### TEXT SEGMENT
# # # #

40874 SERVICE DATE – SEPTEMBER 22, 2010

EB

 

SURFACE TRANSPORTATION BOARD

 

DECISION AND NOTICE OF INTERIM TRAIL USE OR ABANDONMENT

 

Docket No. AB 33 (Sub-No. 284X)

 

UNION PACIFIC RAILROAD COMPANY—ABANDONMENT EXEMPTION—IN KANE COUNTY, ILL.

 

Digest:[1] This decision allows Union Pacific Railroad Company to end its responsibility to provide rail service over a 3.17-mile line of railroad in Kane County, Illinois. It also requires UP to keep certain railroad structures in place and sets a time period for UP and interested parties to consider turning the rail line into a recreational trail.

 

Decided: September 21, 2010

 

By petition filed on June 4, 2010, Union Pacific Railroad Company (UP) seeks an exemption under 49 U.S.C. 10502 from the prior approval requirements of 49 U.S.C. 10903 to abandon a 3.17-mile line of railroad known as the St. Charles Industrial Lead, extending from milepost 35.13 to the end of the line at milepost 38.30, near St. Charles, in Kane County, Ill. (line). Pursuant to 49 U.S.C. 10502(b), the Board served and published in the Federal Register (75 Fed. Reg. 36,149-50) on June 24, 2010, a notice instituting an exemption proceeding. On July 14, 2010, the County of Kane, Forest Preserve District of Kane County, St. Charles Park District, and the City of St. Charles, all municipal corporations (collectively, Proponents), jointly filed a request for imposition of a public use condition and for issuance of a notice of interim trail use (NITU). We will grant the petition for exemption, subject to public use, trail use, and standard employee protective conditions.

# # # #

### DATASET SECTION
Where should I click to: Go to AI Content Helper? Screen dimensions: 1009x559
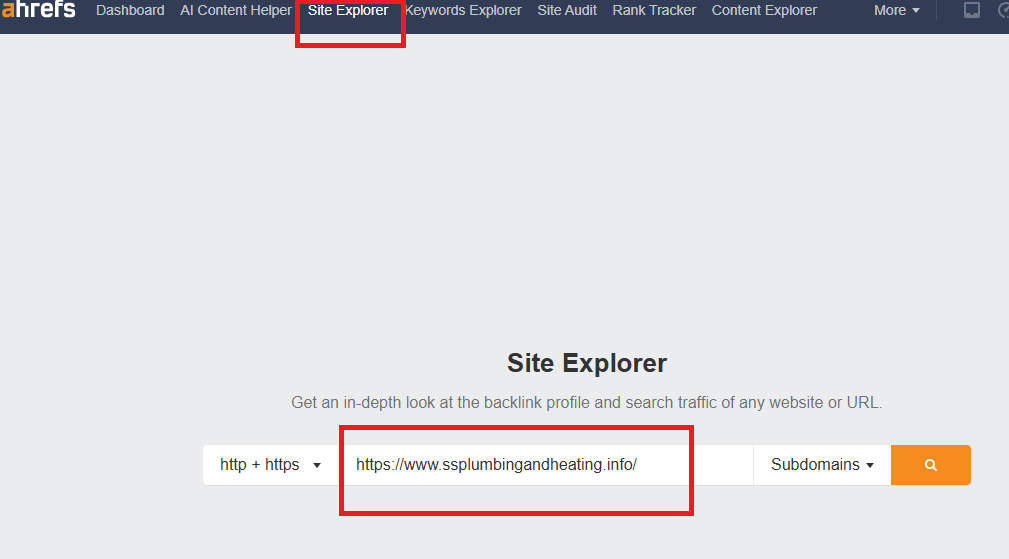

# # # #

### WORK TO DO
• A. Translate this sentence from the Kane County abandonment decision into Spanish: "We will grant the petition for exemption, subject to public use, trail use, and standard employee protective conditions."
• B. According to the Kane County abandonment decision, why did Union Pacific file its petition on June 4, 2010? Answer in one to three sentences.

### SOLUTIONS FOR EACH TASK
• A. Concederemos la petición de exención, sujeta a las condiciones de uso público, de uso como sendero y a las condiciones estándar de protección de los empleados.

• B. Union Pacific sought an exemption under 49 U.S.C. 10502 from the prior approval requirements of 49 U.S.C. 10903. The exemption would let it abandon the 3.17-mile St. Charles Industrial Lead, which runs from milepost 35.13 to the end of the line at milepost 38.30 near St. Charles in Kane County, Illinois.